_Set exercise_
Reproduce every one of the rows below word for word, without changing any character.
##### Data listing #####
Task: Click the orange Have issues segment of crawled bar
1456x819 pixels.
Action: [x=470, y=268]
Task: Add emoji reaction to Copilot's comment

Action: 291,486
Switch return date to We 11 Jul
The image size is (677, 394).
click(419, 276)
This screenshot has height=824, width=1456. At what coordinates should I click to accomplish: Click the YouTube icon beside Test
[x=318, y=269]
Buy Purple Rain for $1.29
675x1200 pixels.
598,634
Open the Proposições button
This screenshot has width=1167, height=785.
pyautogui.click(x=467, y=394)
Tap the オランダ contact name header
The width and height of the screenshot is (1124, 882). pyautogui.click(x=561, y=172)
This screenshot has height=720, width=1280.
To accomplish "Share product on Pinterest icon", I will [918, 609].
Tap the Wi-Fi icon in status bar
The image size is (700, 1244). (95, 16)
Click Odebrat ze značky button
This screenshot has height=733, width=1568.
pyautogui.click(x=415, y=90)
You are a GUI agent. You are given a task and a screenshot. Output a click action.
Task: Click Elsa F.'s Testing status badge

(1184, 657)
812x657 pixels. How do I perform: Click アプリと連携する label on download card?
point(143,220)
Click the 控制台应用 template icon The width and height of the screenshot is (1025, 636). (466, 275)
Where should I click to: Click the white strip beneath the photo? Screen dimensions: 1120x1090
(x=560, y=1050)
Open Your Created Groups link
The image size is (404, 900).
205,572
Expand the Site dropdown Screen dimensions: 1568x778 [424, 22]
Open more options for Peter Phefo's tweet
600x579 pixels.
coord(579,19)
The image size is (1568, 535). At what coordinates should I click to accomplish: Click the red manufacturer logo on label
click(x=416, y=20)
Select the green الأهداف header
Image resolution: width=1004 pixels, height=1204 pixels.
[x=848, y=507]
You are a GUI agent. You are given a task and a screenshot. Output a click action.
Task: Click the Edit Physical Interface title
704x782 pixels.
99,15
#####
_The result_
Task: Click the orange Have issues segment of crawled bar
1456x819 pixels.
Action: [x=470, y=268]
Task: Add emoji reaction to Copilot's comment

Action: 291,486
Switch return date to We 11 Jul
The image size is (677, 394).
click(419, 276)
This screenshot has height=824, width=1456. At what coordinates should I click to accomplish: Click the YouTube icon beside Test
[x=318, y=269]
Buy Purple Rain for $1.29
675x1200 pixels.
598,634
Open the Proposições button
This screenshot has width=1167, height=785.
pyautogui.click(x=467, y=394)
Tap the オランダ contact name header
The width and height of the screenshot is (1124, 882). pyautogui.click(x=561, y=172)
This screenshot has height=720, width=1280.
To accomplish "Share product on Pinterest icon", I will [918, 609].
Tap the Wi-Fi icon in status bar
The image size is (700, 1244). (95, 16)
Click Odebrat ze značky button
This screenshot has height=733, width=1568.
pyautogui.click(x=415, y=90)
You are a GUI agent. You are given a task and a screenshot. Output a click action.
Task: Click Elsa F.'s Testing status badge

(1184, 657)
812x657 pixels. How do I perform: Click アプリと連携する label on download card?
point(143,220)
Click the 控制台应用 template icon The width and height of the screenshot is (1025, 636). (466, 275)
Where should I click to: Click the white strip beneath the photo? Screen dimensions: 1120x1090
(x=560, y=1050)
Open Your Created Groups link
The image size is (404, 900).
205,572
Expand the Site dropdown Screen dimensions: 1568x778 [424, 22]
Open more options for Peter Phefo's tweet
600x579 pixels.
coord(579,19)
The image size is (1568, 535). At what coordinates should I click to accomplish: Click the red manufacturer logo on label
click(x=416, y=20)
Select the green الأهداف header
Image resolution: width=1004 pixels, height=1204 pixels.
[x=848, y=507]
You are a GUI agent. You are given a task and a screenshot. Output a click action.
Task: Click the Edit Physical Interface title
704x782 pixels.
99,15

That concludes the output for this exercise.